Invite, don’t force. Let them choose when and how to engage—this gives them back a sense of control.
Conversation Script
You: “I was thinking about [loved one] today. Do you ever think about them?”
Child: “Sometimes, but I don’t want to talk about it.”
You: “That’s okay. I’m here if you ever do.”
Common Questions
Try This Now
Want to better understand your child’s grieving style?
👉 Take the free Grief Storm Quiz to discover your child’s storm type and unlock tools to guide them through their emotions.

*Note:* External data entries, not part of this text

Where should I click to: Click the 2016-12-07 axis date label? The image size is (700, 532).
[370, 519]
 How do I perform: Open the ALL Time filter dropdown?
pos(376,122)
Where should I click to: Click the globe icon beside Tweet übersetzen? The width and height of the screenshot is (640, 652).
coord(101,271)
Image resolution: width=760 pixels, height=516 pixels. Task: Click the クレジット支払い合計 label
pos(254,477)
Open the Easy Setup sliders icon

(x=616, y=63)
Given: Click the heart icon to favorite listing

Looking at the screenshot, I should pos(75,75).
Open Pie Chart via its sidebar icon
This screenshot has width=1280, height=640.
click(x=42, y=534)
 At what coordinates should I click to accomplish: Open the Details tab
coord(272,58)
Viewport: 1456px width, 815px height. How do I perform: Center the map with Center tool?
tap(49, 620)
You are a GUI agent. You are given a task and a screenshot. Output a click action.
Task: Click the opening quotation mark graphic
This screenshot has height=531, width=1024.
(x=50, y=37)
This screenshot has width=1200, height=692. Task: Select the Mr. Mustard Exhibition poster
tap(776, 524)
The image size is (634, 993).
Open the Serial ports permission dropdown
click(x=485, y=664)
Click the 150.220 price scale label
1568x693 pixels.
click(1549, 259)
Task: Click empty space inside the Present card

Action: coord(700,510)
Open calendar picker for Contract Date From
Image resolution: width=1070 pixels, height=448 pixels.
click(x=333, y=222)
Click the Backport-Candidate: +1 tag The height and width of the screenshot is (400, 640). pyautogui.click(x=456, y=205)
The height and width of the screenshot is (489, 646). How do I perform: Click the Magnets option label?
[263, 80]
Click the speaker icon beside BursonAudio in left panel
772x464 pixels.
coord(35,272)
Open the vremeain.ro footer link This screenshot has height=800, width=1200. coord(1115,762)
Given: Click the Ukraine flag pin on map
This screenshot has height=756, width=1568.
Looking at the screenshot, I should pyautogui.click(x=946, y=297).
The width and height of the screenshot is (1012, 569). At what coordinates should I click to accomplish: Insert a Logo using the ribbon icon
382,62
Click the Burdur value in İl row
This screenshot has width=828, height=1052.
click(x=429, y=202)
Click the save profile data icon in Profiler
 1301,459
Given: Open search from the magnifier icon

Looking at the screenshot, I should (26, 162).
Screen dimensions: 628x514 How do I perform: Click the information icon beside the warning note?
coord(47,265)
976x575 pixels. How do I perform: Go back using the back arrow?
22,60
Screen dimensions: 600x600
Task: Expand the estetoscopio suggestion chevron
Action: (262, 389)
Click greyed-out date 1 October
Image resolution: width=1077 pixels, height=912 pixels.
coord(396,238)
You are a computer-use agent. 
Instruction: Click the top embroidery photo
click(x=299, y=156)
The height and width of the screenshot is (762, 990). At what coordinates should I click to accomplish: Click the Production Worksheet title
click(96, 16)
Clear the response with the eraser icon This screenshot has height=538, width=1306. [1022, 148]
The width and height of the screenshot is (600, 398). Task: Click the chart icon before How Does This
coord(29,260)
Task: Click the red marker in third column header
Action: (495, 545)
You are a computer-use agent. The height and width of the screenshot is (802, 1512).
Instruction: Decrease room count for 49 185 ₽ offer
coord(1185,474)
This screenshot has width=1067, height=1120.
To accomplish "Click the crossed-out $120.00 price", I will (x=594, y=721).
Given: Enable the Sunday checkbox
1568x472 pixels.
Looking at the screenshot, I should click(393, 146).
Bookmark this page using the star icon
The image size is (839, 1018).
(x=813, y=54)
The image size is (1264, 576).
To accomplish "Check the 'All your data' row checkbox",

Or, if you’re seeking ongoing support, explore the Beneath Her Story Journal Membership—a monthly space for parents and caregivers to process grief, find rituals, and connect with others.
Resources & References
About Dr. Annette
I’m Dr. Annette Athy, PhD—grief specialist and mom of four. For 20+ years, I’ve supported families in navigating loss with honesty and compassion. My mission is to help parents become the safe harbor their children need when grief storms hit. Want gentle tools in your inbox? Subscribe here.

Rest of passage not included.